→ What is expected
In the entries below, find every line with the string "Toggle" and copy it.

━━━ Records for this task ━━━

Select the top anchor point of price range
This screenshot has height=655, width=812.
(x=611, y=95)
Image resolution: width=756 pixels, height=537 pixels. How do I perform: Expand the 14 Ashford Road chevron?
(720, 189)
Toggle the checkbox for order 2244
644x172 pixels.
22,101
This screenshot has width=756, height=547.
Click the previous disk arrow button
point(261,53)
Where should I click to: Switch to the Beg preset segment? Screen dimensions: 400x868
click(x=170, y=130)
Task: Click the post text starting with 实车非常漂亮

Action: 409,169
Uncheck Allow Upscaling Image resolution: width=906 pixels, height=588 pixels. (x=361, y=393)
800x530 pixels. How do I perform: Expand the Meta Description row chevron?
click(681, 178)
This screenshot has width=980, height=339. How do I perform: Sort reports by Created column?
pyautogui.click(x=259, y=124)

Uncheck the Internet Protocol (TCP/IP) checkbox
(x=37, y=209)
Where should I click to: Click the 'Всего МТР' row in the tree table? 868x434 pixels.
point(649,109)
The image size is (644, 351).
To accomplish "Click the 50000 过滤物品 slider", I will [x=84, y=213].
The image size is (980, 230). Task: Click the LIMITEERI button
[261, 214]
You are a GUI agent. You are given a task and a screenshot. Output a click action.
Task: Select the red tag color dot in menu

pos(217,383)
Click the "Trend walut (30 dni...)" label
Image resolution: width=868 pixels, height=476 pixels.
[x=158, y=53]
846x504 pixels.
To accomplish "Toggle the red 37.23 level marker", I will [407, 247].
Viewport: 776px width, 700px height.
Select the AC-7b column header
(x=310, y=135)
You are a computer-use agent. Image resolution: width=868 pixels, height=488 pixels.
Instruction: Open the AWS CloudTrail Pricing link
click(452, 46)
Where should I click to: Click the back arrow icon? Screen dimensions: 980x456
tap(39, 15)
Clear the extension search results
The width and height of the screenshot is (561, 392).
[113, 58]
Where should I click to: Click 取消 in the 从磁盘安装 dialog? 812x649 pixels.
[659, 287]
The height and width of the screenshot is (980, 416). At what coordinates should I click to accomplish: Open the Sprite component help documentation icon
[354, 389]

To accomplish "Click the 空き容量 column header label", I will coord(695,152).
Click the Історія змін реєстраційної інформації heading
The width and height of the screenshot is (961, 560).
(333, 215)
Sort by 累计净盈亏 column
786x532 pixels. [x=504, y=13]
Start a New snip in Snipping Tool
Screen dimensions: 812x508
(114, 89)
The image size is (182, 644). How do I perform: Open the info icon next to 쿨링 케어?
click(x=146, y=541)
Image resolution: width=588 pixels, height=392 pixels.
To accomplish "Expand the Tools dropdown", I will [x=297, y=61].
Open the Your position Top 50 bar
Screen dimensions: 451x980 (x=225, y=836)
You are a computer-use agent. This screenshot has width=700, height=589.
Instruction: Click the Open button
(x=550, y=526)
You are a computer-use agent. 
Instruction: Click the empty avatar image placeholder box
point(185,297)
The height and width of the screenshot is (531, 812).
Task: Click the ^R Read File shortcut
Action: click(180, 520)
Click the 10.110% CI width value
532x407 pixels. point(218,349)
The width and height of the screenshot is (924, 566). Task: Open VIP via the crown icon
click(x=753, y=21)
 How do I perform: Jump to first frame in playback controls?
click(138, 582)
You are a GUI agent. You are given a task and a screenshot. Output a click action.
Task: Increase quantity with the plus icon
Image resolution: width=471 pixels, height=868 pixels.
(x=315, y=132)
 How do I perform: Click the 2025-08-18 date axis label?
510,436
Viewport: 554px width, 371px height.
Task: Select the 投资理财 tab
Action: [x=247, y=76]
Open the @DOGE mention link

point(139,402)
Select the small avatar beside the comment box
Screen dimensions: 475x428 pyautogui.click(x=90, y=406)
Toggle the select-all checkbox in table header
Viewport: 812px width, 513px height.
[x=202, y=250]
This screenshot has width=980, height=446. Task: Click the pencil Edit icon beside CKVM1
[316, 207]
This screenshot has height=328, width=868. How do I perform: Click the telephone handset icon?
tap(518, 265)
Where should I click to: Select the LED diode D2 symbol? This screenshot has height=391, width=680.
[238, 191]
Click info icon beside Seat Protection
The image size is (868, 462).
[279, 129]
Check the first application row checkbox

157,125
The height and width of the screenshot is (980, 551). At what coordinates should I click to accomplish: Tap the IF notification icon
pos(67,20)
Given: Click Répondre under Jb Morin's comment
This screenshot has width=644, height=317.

━━━

→ Response
Toggle the checkbox for order 2244
To accomplish "Toggle the red 37.23 level marker", I will [407, 247].
Toggle the select-all checkbox in table header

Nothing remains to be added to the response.